Pittman made progress, but she would self-destruct.

"She struggled with authority, minimized the rules, circumvented staff and distorted her value system to meet her needs," an Orange Street social worker wrote to the judge. "On the other side she made gains in her therapy, discovered how she operates in the world, grieved for her baby, explored her childhood, understood her substance abuse and accepted responsibility for her actions."

Officials tossed her from the program in July 1999 for meeting with her husband in a hotel instead of working, Pittman said.

Shumate had just one option left.

"The only thing left for me was prison," Shumate said. "By the time it came to do so, I had no other choice."


New view: Under her sentence, Pittman faced incarceration until mid-2014.

It took only a short time before Pittman said she realized prison would become her salvation. What was it about prison that worked when jail and treatment never did? Pittman said she finally saw herself, her antisocial attitude and manipulations to get her own way, in her fellow inmates.

"I'm sick of looking at people like that. I'm sick of looking at myself like that," she said.

Pittman credits prison counseling courses, the Orange Street program and the book Embraced by the Light, a near-death tale about life, family and death, for her change.

In July 2001, Pittman came up for her first parole hearing. In response to tough questions, Pittman revealed why she never stopped using meth during her pregnancy.

"Every time I would sober up and start thinking about it, I couldn't handle what I had already done," Pittman said on a tape recording of the hearing. "So, I'd just get drunk and use again because I didn't want to feel the pain and didn't want to know the reality of what I'd already done. So, I just continued and made it worse and worse until she is stillborn."

The five-member Board of Pardons and Parole, citing Pittman's "complete acceptance of responsibility" and "support system," granted her parole, which took effect December 2001.

She returned to her family and the home where she had been drunk and high for years.


Living with Virginia's memory: More than 18 months later, Pittman said she hasn't tasted a drop of alcohol and hasn't touched drugs. She has done so well, her parole ended in May -- 19 months early.

That's not to say things have been easy. Pittman said she has been close to relapsing several times, one as recently as two weeks ago after a close friend, her prison cellmate, died. She quit two jobs. She initially clashed with her parole officer and her family. She has had medical problems.

Today, however, Pittman said she has a job she loves at a restaurant and a family she has connected to like never before, including a grandson whom she gets down on the floor and plays with, something she never did with her own children.

She's also preparing to go to college in the fall.

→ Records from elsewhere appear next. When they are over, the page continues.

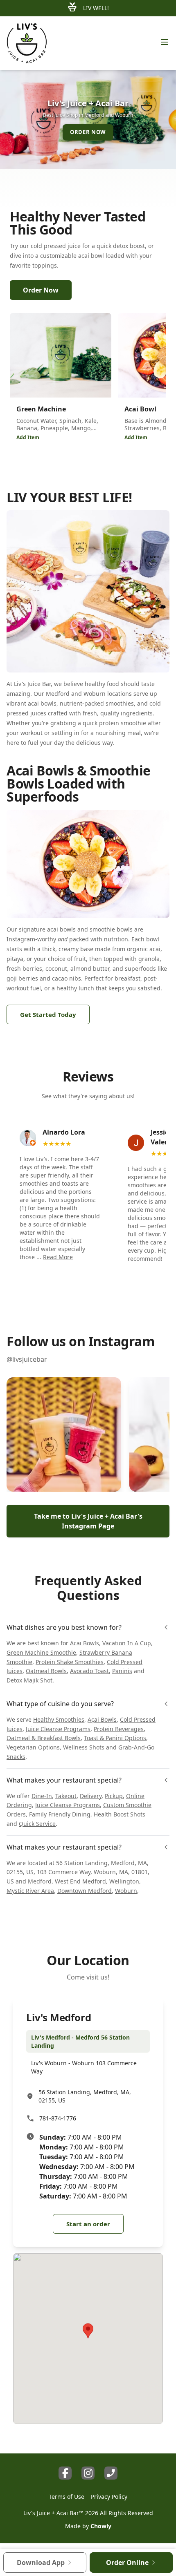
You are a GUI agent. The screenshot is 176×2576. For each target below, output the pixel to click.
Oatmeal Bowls (46, 1671)
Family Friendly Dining (59, 1814)
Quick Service (37, 1824)
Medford (40, 1881)
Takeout (66, 1796)
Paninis (122, 1671)
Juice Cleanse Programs (58, 1729)
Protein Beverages (119, 1729)
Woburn (126, 1891)
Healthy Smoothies (58, 1719)
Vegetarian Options (33, 1747)
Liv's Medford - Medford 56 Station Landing (80, 2041)
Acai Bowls (84, 1643)
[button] (64, 1434)
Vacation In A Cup (126, 1643)
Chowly (100, 2526)
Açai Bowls (102, 1719)
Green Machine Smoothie (41, 1652)
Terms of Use (66, 2496)
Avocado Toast (89, 1671)
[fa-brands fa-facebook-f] (65, 2473)
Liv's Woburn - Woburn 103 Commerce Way (84, 2067)
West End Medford (80, 1881)
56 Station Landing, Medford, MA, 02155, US (84, 2096)
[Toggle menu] (164, 42)
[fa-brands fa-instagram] (88, 2473)
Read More (58, 1257)
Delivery (91, 1796)
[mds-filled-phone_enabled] (110, 2473)
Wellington (124, 1881)
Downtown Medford (84, 1891)
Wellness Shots (83, 1747)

"I'm so happy with the way I am now. I may be fatter," she said, referring to the weight loss that comes from meth use, "but at least my head is screwed on right."

The difference, according to friends and family, is remarkable.

"It's a miracle," said Davidson, who is friends again with Pittman. "I don't know how else to say it. She's completely sober. Her whole outlook on life has changed."

Added Wright: "Her whole aura looks different."

Still, Pittman knows she killed Virginia and she has to live with that -- with the sad mementos in the velvet box stored in her bedroom closet. But those difficult memories, she said, also give her strength to stay sober.

"She made the choice to come down here to teach me the lesson of my life. She gave her life for me. I choose to view it that way because that's the only way I can live with myself," Pittman said.

"She gave her life so I could get mine back," she added. "Actually, I never had a life before this."

Pittman said she doesn't care if people accept that explanation. But she does hope that someone like her hears her story.

"I'd like to be able to offer my story to someone who needs it."